Friday, July 29, 2005

Gotta love a fishing story.

Sorry for the lack of posts lately folks. I've been as busy as a one armed wallpaper hanger.

Here is a nice little story from my buddy Sticko for your enjoyment.


This one's about the kinda fishing trip we have ALL experienced at some time or other...

IT was to be the kind of fishing trip you hear the old salts bragging about when they turn to reminiscing.

We were looking forward to perfect weather, convivial company and plenty of bigg'uns in the cooler when we got back ... proof of our prowess in that age-old battle of man against the best nature has to offer (ie man's own innate stupidity).

We got off to a crook start. On Thursday night we gathered at Gibbo's to plan the grand weekend.

Apart from your correspondent, there was Gibbo, Killer, Whoppa, Chook and Howie, all old school buddies, apart from Howie, a gently-spoken physicist who immigrated from Romania 12 years ago.

Howie was decidedly nervous about the whole concept - firstly because we had decided to be "spontaneous''. You know, not plan ahead too much.

He had vivid memories of our past disasters, especially that camping trip to Oberon and the Jenolan Caves when he wandered off in search of bush orchids and a feral pig trapped him up a tree for four freezing hours.

The only thing which eventually discouraged the cranky sow was that it began to snow.

The other thing worrying Howie was that his ample Aussie wife Janine had reminded him several times that they had long ago locked in a promise to have dinner with her elderly widowed father on Monday of the Australia Day long weekend. More specifically,

what had really put the wind up him was that Janine had bought a new wooden rolling pin, just in case he somehow overlooked the appointment.

Anyway, Thursday's plan was flawless, except that nobody woke up at the appointed time of 4am on Saturday morning and we didn't actually get on the road until 9-ish. Just past Waterfall, Gibbo twigged that the fishing gear so carefully inspected and spiffed up on Friday night ready for battle was still neatly stacked in his suburban laundry.

We finally got the show on the road after lunch. Dusk was hovering on the horizon by the time we reached Kiama and every motel was booked solid. (We hadn't brought any blankets with us. That wouldn't have been spontaneous, would it?)

Every van and mucked-out stable in Berry, Nowra, Sussex Inlet and Bendalong was chockers as well. We kept driving south.

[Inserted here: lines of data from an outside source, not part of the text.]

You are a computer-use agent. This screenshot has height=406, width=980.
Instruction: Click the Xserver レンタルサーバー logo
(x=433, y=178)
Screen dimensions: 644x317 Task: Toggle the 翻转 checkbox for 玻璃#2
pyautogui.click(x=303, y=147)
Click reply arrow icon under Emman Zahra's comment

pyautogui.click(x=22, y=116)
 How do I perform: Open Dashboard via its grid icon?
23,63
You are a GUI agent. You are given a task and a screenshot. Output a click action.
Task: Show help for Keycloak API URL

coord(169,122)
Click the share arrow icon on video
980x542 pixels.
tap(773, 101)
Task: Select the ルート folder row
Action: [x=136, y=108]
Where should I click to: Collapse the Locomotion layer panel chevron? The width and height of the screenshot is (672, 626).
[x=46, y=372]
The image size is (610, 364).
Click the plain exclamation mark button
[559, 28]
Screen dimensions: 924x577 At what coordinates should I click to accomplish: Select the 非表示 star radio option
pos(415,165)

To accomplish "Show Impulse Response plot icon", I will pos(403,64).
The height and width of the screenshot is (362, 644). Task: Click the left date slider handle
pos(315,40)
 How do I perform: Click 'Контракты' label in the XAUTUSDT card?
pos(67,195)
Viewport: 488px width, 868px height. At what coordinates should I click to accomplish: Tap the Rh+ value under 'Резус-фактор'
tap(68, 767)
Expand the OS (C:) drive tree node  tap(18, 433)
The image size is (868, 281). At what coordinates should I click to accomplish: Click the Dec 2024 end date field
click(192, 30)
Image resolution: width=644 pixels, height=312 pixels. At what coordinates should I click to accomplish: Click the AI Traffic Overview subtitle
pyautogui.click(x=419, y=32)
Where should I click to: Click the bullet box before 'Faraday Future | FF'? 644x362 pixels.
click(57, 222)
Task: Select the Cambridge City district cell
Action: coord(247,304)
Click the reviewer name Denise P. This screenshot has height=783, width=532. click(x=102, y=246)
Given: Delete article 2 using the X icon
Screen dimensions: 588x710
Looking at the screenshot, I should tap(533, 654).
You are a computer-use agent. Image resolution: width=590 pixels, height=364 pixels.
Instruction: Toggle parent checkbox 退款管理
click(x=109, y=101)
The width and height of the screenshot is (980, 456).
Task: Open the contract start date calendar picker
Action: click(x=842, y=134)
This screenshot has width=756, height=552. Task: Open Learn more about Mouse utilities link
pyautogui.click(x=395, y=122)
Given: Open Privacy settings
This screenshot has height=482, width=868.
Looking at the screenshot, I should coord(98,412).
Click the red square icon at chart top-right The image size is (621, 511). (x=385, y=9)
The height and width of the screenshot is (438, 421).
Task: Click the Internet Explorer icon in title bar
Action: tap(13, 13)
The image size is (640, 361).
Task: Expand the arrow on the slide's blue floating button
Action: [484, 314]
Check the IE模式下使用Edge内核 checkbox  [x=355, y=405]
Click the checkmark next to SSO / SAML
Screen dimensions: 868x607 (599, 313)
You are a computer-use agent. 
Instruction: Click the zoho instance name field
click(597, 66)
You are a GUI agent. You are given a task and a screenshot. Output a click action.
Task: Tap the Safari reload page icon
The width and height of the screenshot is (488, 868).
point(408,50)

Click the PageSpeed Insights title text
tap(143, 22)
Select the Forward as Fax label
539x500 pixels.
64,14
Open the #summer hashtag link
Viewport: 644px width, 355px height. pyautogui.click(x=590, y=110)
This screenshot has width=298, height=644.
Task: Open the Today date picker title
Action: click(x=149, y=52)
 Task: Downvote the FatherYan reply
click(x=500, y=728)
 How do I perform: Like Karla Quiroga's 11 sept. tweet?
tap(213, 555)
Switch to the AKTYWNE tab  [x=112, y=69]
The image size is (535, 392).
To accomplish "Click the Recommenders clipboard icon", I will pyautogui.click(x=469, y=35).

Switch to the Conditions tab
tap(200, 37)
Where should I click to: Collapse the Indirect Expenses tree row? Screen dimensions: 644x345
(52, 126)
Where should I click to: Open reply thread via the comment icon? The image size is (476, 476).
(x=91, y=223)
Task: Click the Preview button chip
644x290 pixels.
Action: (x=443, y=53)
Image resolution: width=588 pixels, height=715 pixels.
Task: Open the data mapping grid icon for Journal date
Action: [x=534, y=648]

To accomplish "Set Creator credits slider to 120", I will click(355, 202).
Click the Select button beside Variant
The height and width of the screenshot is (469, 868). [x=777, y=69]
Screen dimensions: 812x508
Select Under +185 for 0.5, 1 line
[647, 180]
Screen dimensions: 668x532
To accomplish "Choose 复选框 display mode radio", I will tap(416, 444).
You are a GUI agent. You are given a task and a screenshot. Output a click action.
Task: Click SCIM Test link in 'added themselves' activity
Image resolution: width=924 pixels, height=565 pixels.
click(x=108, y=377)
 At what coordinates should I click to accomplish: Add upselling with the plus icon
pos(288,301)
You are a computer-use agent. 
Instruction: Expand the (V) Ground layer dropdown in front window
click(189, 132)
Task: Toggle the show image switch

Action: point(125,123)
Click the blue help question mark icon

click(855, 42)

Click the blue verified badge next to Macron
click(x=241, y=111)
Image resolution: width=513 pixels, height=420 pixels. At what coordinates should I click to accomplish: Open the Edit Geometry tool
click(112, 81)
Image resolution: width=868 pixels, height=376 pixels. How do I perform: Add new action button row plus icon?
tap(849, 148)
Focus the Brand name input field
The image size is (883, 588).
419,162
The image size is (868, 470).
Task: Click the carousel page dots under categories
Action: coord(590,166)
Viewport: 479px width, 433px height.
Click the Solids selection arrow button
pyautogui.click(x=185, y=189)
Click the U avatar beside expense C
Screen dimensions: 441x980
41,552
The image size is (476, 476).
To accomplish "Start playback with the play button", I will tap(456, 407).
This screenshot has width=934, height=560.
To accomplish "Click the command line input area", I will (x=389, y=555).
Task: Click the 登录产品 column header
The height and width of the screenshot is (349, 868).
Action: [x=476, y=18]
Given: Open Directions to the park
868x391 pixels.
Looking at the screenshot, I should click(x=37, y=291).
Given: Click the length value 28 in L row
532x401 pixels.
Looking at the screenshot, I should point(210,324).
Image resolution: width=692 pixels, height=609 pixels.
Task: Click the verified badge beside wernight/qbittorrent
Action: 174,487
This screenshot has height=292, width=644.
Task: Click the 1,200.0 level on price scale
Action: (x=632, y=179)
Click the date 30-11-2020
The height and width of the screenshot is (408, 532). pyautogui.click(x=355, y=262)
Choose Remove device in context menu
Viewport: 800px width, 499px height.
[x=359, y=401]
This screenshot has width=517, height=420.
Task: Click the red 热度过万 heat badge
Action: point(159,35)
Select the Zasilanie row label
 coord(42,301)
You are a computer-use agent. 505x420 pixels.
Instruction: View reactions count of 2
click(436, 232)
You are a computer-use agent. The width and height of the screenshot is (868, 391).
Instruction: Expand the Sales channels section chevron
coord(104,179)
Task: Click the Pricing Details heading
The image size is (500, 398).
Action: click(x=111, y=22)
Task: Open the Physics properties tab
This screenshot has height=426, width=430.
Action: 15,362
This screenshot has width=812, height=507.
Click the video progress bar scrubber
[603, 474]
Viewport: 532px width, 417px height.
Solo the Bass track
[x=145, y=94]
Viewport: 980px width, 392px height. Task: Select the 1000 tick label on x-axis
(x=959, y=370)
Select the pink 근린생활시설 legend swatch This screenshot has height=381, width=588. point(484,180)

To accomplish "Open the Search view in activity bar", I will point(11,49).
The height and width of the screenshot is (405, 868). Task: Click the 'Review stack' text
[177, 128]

By the time we found a pub with six vacant beds, it was almost 10pm and all the jokes and camaraderie had withered with the increasing likeliehood of half a dozen slumbering old fools crammed uncomfortably into a Commodore sedan, just centimetres away from three kilograms of defrosting prawns and mullet gut.

After a hearty country breakfast the next day, we continued south to a picturesque spot just out of Batemans Bay. It was paradise. Crystal clear aquamarine and turquoise shallows, with dark basalt headlands spiking out into the sea on both sides of the inlet.

Whoppa pulled in a whopper - a 40cm spotted cod with gigantic mouth on 'im - before Gibbo and I each hauled in pan-sized bream and Killer came good with a decent leatherjacket. Chook was still empty-handed but full of confidence at this expectant stage of proceedings.

Howie was so excited that his thick accent made him nearly impossible to understand. He wasn't much at fishing, but he offered to help by carrying our catch (the first of many many more, we figured) to the safety and coolness of a rockpool, well clear of the surge and suck of the ocean waves.

"Hey mets,'' he called out to us, with the dumbest grin you ever saw. "Look thees bee-oo-ti-fel fish.''

Howie was squeezing a blue-ringed octopus in his powerful Baltic fist. The staff at Milton Hospital were fantastic ... professional, sympathetic and kind.

Janine wasn't quite so understanding.